I don’t think I have a good idea of what is and isn’t available on the resources Columbia owns and I really don’t know how the AWS stuff is spun up.

Yeah, makes sense. I’ll ask him if he wouldn’t mind making an account here and being involved in the thread w.r.t. Jenkins and compute resources once the discussion gets to that point.

Just a question, but do you use docker for testing?

not really, why? it’s on the list but given how slow it’s reported as being it might not make sense with our 7+ hour test suites.

Slow?

I was just thinking about AWS and having clearly defined testing env.

With DockerHub everything else could be precompiled and then only Stan related compilation would be done on the image.
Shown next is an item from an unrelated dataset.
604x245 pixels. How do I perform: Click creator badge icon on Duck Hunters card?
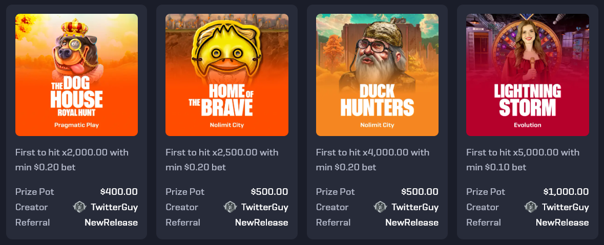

That said, I think it would need some clever filehandling (e.g. some specific stan version + update with git).

Edit. I think with docker you could split the tests in n-chunks

This is now done at the AMI level instead, which will probably be checked in once we go monorepo.

I have heard anecdotally that Docker slows down computation done within the container. This makes sense to me as it’s an intermediate layer, but I’m not sure what the penalty is for C++ compilation specifically.

What would splitting the tests help with? And why couldn’t we do that without Docker?

I think this depends on the hardware (not sure). Docker container should have “real” access to CPU.

You could probably do that without docker. Docker is just easy to copy n times and run tests with identical environment (assuming your hardware has resources for it).

Wait, we are going to monorepo? More details, please.

Thanks. I remember this but didn’t know it’s about to be deployed.

Well, it’s been an ongoing project for the past 4 months or so - we have someone working on it part time. I can ask him to post updates to that thread if that would help?